Is there a way to remove redundant amino acid sequences from a fasta file but also output all the redundant accession numbers in groups, just like mothur's unique.seqs
command (which unfortunately only works on nucleic acids data).
the accession number output should look like this (or similar):
G9SS7BA01AM9A3 G9SS7BA01AM9A3,G9SS7BA01EMTMV,G9SS7BA01CYG40,G9SS7BA01AWI8Z,G9SS7BA01AFVJC,G9SS7BA01BCZCD,G9SS7BA01DBN7B,G9SS7BA01CZ7GO,G9SS7BA01C05FB
G9SS7BA01EAKDX G9SS7BA01EAKDX,G9SS7BA01B1MNY
G9SS7BA01C2SRQ G9SS7BA01C2SRQ,G9SS7BA01AK1UJ,G9SS7BA01BLVCZ,G9SS7BA01ARMFA
G9SS7BA01BQ5UG G9SS7BA01BQ5UG,G9SS7BA01BZ9XF
G9SS7BA01BD4F9 G9SS7BA01BD4F9
Where each row is a group of identical seqs and the first column is the one kept in the 'uniques' file.

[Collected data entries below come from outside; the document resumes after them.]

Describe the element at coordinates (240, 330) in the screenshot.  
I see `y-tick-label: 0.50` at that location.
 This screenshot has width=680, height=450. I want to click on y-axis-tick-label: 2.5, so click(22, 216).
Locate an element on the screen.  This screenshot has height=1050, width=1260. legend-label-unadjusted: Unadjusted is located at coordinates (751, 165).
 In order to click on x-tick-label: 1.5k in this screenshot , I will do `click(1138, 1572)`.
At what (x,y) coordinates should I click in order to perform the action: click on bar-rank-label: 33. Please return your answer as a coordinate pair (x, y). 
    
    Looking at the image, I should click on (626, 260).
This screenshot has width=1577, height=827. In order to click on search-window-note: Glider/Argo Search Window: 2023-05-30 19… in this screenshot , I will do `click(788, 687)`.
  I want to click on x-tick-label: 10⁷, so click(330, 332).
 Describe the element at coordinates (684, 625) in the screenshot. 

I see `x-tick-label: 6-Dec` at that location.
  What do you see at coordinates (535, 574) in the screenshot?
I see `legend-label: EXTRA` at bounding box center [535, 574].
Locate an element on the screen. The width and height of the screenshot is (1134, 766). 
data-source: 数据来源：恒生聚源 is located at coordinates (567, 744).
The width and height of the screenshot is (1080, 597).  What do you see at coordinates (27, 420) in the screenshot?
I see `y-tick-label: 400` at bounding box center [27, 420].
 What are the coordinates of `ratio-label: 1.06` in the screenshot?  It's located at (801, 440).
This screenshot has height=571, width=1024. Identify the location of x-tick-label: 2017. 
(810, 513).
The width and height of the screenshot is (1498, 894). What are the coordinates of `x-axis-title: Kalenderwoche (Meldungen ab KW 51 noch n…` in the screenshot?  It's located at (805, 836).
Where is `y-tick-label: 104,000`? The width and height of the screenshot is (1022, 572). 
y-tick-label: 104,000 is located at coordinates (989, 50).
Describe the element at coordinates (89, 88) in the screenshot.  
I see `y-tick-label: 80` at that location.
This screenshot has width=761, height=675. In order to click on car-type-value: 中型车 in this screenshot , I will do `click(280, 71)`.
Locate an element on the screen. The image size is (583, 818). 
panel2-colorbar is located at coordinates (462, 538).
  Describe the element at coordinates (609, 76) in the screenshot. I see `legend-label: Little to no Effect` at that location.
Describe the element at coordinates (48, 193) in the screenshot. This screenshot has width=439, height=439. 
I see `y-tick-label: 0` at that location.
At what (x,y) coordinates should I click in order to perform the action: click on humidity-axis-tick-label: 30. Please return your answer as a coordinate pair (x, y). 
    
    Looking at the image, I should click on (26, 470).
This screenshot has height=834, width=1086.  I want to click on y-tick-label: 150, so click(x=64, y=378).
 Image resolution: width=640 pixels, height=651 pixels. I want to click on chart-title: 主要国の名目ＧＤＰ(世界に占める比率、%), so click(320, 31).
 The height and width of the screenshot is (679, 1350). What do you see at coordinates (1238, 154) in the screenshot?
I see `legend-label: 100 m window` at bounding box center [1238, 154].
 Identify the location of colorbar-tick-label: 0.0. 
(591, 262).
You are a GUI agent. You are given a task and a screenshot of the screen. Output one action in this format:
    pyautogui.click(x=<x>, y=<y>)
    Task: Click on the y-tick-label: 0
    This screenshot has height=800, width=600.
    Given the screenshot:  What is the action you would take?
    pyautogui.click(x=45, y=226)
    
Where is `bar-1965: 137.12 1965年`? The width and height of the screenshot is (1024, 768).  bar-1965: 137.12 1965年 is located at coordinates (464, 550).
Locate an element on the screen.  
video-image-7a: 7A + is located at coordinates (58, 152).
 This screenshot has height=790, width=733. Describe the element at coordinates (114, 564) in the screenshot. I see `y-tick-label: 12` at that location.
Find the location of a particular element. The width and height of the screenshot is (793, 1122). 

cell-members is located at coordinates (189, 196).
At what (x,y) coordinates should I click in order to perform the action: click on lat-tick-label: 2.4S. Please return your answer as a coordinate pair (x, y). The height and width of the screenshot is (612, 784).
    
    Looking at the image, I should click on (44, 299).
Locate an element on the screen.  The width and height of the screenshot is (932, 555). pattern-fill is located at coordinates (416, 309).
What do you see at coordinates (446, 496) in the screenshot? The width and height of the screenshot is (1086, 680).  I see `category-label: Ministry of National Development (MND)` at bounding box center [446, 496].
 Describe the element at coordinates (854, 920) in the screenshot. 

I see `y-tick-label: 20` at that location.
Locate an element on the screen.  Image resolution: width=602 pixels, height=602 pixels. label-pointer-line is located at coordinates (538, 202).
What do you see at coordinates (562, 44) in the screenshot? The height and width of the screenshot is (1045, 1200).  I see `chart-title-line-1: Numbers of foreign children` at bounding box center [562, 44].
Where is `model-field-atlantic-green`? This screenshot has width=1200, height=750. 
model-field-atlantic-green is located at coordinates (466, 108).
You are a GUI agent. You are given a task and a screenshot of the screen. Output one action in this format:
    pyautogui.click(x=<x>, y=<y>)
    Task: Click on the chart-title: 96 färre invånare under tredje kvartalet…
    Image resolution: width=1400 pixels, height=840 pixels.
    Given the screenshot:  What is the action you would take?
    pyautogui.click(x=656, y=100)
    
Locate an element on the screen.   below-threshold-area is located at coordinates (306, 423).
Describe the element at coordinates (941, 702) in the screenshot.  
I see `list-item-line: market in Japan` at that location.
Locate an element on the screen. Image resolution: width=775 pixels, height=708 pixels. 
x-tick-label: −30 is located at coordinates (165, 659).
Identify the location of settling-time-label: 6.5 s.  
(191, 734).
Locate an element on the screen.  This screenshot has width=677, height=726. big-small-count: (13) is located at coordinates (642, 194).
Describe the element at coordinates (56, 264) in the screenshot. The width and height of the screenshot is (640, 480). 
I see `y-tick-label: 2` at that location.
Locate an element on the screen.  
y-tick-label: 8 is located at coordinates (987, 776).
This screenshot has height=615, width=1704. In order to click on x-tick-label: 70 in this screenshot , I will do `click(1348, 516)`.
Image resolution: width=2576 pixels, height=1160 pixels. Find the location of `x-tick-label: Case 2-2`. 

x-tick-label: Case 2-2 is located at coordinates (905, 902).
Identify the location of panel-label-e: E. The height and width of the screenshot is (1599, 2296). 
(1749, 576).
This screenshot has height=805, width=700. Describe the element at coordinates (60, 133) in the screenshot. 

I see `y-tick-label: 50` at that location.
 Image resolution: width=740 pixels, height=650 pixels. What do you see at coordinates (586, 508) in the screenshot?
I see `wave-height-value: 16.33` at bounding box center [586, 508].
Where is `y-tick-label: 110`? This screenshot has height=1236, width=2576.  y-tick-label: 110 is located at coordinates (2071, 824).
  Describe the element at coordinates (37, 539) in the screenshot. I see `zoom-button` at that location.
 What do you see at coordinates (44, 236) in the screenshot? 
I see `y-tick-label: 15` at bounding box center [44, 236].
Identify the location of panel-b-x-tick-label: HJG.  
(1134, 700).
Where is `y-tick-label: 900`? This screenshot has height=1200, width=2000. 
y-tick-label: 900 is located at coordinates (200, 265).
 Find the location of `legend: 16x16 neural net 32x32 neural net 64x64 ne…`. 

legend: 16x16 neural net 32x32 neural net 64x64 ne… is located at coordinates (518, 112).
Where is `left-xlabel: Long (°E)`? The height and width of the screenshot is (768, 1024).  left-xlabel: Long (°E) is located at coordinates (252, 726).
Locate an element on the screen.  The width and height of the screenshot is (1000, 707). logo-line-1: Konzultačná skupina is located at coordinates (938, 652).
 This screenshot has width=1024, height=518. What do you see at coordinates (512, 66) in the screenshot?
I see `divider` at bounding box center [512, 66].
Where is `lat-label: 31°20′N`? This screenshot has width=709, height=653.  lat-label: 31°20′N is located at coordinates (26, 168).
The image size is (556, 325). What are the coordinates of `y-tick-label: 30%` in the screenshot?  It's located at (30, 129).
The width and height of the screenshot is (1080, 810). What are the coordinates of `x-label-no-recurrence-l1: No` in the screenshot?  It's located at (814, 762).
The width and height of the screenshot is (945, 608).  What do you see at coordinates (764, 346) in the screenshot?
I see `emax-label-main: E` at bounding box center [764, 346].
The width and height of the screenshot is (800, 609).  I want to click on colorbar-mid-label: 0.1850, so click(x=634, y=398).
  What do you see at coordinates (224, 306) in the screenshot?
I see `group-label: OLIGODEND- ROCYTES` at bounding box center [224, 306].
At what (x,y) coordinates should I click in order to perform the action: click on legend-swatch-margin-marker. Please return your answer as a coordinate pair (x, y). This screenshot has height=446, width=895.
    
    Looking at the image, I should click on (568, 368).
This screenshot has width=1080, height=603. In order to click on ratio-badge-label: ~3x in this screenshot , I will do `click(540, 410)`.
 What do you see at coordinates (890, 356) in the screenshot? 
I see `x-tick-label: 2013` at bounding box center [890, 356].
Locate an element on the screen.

USEARCH only outputs a file with the unique seqs.
You can change the maximum allowed length of the description in the cd-hit output file with the
-d
optionNice. I didn't know that. I guess I should really go through the options.
Thanks! Any possibility of influencing what is being written to the CLSTR file? e.g. only include seqs with redundancy, change format etc.
Doesn't matter, USEARCH does all I need.